**DOCUMENTO DE ORIGEM**
++++++++++++++++++++

A mão seca do Estado-industrial... e a mão frouxa dos líderes-Madame-Pompadour
Um capítulo dedicado a nossa maior praga de todos os tempos, e sem a
qual o Brasil não seria a porcaria política e governamental que é: o
estatismo.
Madame Pompadour foi a amante de Luis XV que, vivendo em Versalhes,
tornou-se célebre pelo tráfico de influências na Corte, recebendo
diariamente todos os pretendentes a algum benefício real e concedendo
favores de todos os tipos e espécie: uma alusão aos nossos políticos e
figurões.

++++++++++++++++++++

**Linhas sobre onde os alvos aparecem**

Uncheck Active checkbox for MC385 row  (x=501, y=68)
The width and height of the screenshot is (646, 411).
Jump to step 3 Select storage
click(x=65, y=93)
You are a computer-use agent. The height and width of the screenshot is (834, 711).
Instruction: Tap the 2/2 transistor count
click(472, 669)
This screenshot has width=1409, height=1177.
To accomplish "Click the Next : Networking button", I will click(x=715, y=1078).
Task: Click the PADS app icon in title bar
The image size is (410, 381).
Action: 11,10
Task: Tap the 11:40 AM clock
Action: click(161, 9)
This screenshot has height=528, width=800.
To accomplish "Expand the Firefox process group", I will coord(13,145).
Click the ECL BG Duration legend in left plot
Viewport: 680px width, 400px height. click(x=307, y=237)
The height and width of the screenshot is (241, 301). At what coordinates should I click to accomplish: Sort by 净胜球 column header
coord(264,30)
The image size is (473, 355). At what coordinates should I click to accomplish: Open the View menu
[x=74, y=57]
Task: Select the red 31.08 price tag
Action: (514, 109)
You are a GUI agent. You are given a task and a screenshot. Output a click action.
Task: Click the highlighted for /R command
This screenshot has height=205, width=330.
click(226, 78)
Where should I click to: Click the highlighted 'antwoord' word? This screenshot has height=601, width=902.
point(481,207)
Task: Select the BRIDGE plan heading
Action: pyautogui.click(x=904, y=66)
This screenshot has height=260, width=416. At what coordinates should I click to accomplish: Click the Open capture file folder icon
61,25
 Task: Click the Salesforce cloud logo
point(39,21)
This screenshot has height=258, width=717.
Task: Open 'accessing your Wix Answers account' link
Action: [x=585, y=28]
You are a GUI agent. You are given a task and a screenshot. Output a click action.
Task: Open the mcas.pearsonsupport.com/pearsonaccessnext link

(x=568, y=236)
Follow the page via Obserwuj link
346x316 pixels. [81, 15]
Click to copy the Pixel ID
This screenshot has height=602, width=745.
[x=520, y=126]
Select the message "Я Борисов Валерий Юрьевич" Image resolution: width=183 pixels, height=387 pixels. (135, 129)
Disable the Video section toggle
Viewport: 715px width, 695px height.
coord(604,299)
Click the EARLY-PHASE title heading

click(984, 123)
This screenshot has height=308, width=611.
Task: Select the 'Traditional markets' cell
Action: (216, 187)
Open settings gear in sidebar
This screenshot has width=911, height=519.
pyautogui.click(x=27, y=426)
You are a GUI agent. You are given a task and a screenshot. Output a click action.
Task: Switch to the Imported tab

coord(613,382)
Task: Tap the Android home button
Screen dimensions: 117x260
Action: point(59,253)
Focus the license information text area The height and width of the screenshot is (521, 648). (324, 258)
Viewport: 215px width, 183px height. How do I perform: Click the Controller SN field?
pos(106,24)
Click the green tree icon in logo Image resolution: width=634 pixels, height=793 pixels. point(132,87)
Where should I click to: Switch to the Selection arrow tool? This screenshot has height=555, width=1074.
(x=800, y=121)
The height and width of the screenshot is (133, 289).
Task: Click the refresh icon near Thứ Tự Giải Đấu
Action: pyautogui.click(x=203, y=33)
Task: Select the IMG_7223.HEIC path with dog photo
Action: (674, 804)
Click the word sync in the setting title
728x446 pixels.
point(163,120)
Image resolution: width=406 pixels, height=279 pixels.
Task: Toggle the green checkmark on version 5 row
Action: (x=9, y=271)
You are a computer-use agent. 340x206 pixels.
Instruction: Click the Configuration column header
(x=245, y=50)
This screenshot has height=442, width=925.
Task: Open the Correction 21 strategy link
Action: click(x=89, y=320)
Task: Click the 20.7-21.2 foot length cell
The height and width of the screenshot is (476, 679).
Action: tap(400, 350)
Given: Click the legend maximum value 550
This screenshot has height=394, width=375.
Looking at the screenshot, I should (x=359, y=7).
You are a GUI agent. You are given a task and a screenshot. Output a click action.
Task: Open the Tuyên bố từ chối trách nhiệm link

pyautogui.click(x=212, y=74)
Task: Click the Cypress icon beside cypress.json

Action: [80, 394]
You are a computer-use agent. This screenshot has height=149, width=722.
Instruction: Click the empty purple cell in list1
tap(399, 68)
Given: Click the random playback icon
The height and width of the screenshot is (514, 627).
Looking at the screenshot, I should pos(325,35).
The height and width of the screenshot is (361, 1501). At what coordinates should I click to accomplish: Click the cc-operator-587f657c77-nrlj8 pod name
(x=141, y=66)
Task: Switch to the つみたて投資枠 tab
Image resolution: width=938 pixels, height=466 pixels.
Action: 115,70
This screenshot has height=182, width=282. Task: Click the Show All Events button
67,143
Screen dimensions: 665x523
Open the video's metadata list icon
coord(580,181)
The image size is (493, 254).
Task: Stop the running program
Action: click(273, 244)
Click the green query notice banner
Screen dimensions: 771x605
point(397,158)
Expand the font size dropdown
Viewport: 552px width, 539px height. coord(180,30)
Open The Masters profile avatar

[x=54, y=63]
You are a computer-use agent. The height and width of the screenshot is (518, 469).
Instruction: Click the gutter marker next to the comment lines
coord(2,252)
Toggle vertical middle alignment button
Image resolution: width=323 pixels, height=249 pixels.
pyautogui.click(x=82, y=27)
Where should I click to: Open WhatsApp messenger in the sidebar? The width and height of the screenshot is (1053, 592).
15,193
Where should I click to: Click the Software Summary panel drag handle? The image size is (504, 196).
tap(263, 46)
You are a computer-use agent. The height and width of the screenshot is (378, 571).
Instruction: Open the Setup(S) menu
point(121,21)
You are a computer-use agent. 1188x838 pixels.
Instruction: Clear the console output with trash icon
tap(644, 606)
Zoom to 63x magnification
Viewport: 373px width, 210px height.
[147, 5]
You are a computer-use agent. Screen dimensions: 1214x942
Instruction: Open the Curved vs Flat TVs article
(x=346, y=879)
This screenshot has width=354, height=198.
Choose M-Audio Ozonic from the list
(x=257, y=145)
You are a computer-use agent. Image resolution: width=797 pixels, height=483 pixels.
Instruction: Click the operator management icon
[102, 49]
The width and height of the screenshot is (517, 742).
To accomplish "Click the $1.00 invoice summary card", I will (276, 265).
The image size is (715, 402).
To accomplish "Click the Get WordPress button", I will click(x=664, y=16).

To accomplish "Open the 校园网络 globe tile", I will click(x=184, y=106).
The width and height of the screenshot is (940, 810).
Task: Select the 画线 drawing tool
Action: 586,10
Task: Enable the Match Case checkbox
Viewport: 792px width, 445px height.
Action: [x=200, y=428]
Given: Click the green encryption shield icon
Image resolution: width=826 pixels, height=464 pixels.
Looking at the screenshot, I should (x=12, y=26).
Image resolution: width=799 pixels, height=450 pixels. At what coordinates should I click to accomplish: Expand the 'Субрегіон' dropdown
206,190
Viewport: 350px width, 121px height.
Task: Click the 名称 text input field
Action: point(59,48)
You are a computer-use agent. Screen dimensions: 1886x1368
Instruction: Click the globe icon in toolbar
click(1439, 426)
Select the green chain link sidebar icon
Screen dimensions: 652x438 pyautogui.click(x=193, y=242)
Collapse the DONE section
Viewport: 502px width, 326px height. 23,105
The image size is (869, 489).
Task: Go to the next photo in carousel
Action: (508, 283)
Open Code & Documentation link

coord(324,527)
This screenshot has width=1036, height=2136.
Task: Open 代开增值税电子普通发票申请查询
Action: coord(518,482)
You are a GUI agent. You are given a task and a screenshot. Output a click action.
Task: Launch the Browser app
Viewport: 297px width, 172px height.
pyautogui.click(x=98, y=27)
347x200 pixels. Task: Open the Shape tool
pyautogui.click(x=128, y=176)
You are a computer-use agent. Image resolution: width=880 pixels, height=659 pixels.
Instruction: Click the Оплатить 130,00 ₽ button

++++++++++++++++++++

**A FAZER**
1 - Responda com base no texto sobre o estatismo:
(a) Qual é a praga a que o capítulo é dedicado?
(b) De quem Madame Pompadour foi amante?
(c) Onde ela vivia?
2 - Prossiga o texto sobre o estatismo e Madame Pompadour a partir da última frase apresentada.

**RESPOSTAS ÀS TAREFAS**
1 -
(a) O estatismo.
(b) De Luis XV.
(c) Em Versalhes.

2 -
Para FARHAT (1968, p. 211), o problema se situa na união entre
‘nacionalismo’ com o fascismo, com o marxismo e o socialismo
verde-amarelo. Às vezes o imbróglio junta até liberais e
social-democratas, quando se trata de um projeto de lei. Com a
democratização do país pós-Vargas, de 1955 a 1964, os comunistas tiveram
acesso à cúpula das empresas estatais de então sendo um período em que
“demonstraram à saciedade que defendem a estatização não apenas como
ponto de vista ideológico, mas como um ESTRATEGEMA DE GUERRA, de
ocupação de posições poderosas, quase todas, daí por diante,
fortificadas pelo cimento emburrecedor do mito da ‘intocabilidade’.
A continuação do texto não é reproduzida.